One of the biggest needs I identified that was that BDMs – Business Development Managers – were talking to brokers too much, too soon – telling them all about the products and services we offered, before finding out about the needs of the brokers and their customers. So much of the training was geared around questioning and listening skills. I am particularly keen on what I call mega questions: those that start with phrases like:

Describe a time when…?
• Tell me where this business is heading…?
• Give me an example of that…?
• Bring your customer-base to life for me…?
• Explain how you market your business…?

These questions took on a life of their own and we were soon using them not only with brokers, but in our own internal sales meetings – to challenge each other. It became quite a cult thing: “OK then Vince, give me three benefits of that…?” – and it started to melt the ice between us. A few months on and the course had delivered such a big increase in sales that we became quite close.

Dean Robertson

Dean Robertson. When the two of us walk together
in the rain, I get wet 20 minutes before he does!

One day, I was working away in my office at home when a large envelope dropped through the letterbox. Completely unexpected, it contained my entry papers for the United Kingdom National Sales Awards. I was amazed – and delighted – to read that one Dean B Robertson had nominated me for the title of United Kingdom Sales Trainer of the Year, 2006. I filled out the application, certainly more in hope than expectation, and posted it off. Six months later, I was onstage in the biggest room in Europe, at the Grosvenor House Hotel in London, collecting that award. As I approached Paul Ross, I could hear what seemed like half the room – incited by you, Andy Hector and Neil Ramsay and fuelled by plenty of bubbly – chanting: “One Simon Bailey, there’s only one Simon Bailey.” What a night that was (and now, in reverence, that chant has become my email address!)

Simon receiving award 001

Receiving my award from Rob Barham, CEO, TACK
International (award sponsor) and Paul Ross, Grosvenor
House Hotel, London, Thursday, February 23, 2006

Over time, we enjoyed some very funny moments. I particularly remember sitting with you in Reception at the Holiday Inn, Norwich Airport, at the conclusion of one of our sales strategy meetings, waiting for your flight back to Manchester. For some reason, we were discussing ‘bollockings’ and you remarked: “It’s amazing that, in all these years, I’ve never actually had a bollocking from Vince.” Two seconds later and the aforementioned Vincenzo arrived at your side and delivered one of the most acerbic and public dressing downs I’ve ever witnessed. He left as suddenly as he had arrived.
There followed the briefest of pauses.
“You have now”, I hissed, and we collapsed with laughter.

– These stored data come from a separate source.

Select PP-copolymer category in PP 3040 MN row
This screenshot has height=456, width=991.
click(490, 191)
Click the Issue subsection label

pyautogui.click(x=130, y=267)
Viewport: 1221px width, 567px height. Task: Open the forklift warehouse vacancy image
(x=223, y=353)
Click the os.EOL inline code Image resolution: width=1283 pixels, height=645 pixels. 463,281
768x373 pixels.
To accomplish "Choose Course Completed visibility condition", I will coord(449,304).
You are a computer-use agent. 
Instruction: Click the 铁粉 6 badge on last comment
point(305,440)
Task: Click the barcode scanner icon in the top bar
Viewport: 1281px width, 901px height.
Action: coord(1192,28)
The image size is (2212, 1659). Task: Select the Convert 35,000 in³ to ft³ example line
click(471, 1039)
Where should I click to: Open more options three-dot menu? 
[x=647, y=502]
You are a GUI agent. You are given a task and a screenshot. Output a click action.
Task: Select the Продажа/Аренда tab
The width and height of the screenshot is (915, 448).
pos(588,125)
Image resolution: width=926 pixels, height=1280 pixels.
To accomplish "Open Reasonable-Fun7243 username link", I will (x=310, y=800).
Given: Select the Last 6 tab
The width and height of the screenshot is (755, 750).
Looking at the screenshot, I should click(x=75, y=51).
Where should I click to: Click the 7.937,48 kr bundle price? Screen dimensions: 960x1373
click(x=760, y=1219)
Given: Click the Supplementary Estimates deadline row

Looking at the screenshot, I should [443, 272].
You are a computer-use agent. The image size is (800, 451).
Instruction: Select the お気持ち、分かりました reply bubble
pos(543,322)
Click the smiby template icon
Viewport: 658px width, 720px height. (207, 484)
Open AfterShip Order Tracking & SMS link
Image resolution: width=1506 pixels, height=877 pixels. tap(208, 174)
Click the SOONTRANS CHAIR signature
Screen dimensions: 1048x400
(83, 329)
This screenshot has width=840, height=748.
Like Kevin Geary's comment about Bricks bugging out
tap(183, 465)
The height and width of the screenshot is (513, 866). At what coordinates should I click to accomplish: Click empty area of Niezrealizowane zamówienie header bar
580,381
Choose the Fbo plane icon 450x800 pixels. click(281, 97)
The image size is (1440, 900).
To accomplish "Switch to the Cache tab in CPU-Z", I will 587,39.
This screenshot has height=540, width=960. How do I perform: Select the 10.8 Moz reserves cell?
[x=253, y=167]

We shared some poignant moments as well. One day, I was due to pick you up from Norwich Airport. As I spotted you striding towards the car, my phone rang. The display identified the caller as Debbie Howard, wife of my best friend, John. I ended it immediately, letting it divert to the answerphone, as I knew it would be the news I was dreading – that John had passed away. I couldn’t bear to talk at that moment. I drove you to the office, let you go inside and then played that message. Then I called you back out and you sat and hugged me whilst the tears passed.

When I look back to those days when we didn’t see eye to eye at all, I could never have imagined that you would have such an influence on my life, mate. But that award you nominated me for opened so many doors for me. And I know that, under all that bravado, lies a heart of pure gold.

God bless you, Deano.


3 thoughts on “Dean Robertson

  1. Dean says:

    Wow, you have managed to get me to laugh out loud this morning and then have a bit of a tear in my eye….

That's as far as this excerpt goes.